**Set exercise:** Render all the rows below as a Markdown table with the columns "No." and "Line", numbering each row and skipping blank lines. Leave the pictures out.

**Records for processing:**
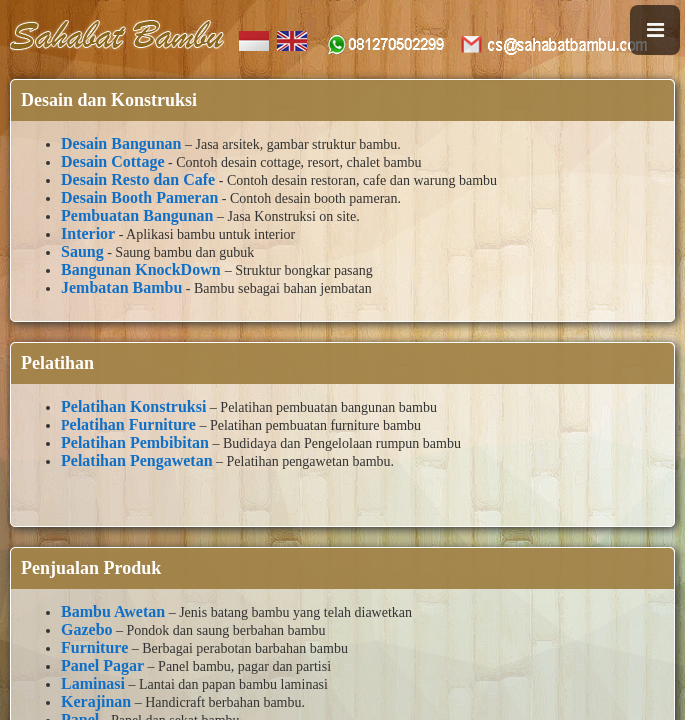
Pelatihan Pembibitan (135, 442)
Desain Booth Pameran (139, 197)
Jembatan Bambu (121, 287)
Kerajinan (96, 701)
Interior (88, 233)
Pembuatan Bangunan (137, 215)
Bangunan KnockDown (143, 269)
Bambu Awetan (113, 611)
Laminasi (93, 683)
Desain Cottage (113, 161)
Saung (82, 251)
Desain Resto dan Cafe (138, 179)
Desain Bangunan (121, 143)
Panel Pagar (102, 665)
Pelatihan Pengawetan (137, 460)
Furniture (94, 647)
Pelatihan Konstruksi (133, 406)
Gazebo (87, 629)
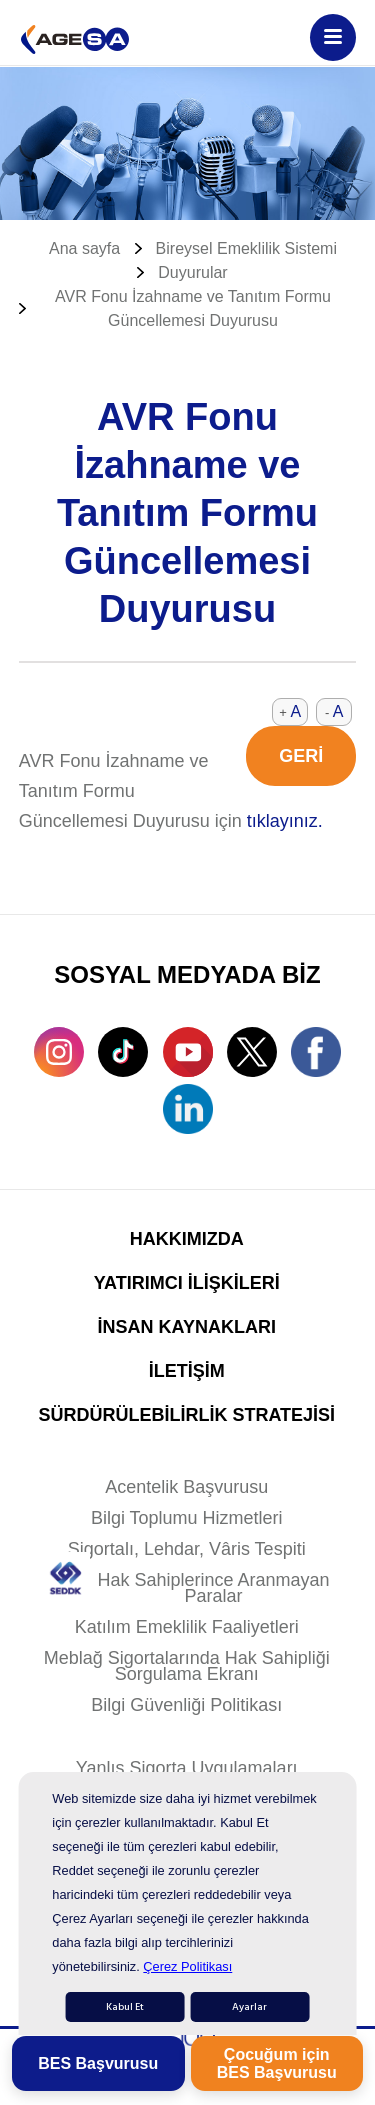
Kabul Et (125, 2007)
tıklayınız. (285, 821)
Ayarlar (249, 2007)
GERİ (301, 756)
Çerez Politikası (187, 1966)
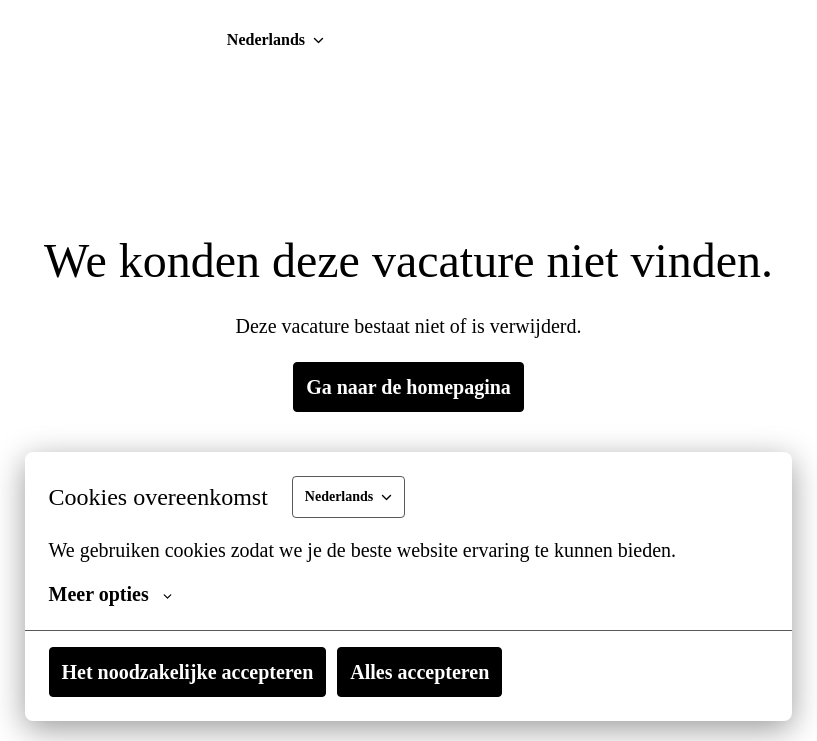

**The answer:**
| No. | Line |
|---|---|
| 1 | Pelatihan Pembibitan (135, 442) |
| 2 | Desain Booth Pameran (139, 197) |
| 3 | Jembatan Bambu (121, 287) |
| 4 | Kerajinan (96, 701) |
| 5 | Interior (88, 233) |
| 6 | Pembuatan Bangunan (137, 215) |
| 7 | Bangunan KnockDown (143, 269) |
| 8 | Bambu Awetan (113, 611) |
| 9 | Laminasi (93, 683) |
| 10 | Desain Cottage (113, 161) |
| 11 | Saung (82, 251) |
| 12 | Desain Resto dan Cafe (138, 179) |
| 13 | Desain Bangunan (121, 143) |
| 14 | Panel Pagar (102, 665) |
| 15 | Pelatihan Pengawetan (137, 460) |
| 16 | Furniture (94, 647) |
| 17 | Pelatihan Konstruksi (133, 406) |
| 18 | Gazebo (87, 629) |
| 19 | Kabul Et (125, 2007) |
| 20 | tıklayınız. (285, 821) |
| 21 | Ayarlar (249, 2007) |
| 22 | GERİ (301, 756) |
| 23 | Çerez Politikası (187, 1966) |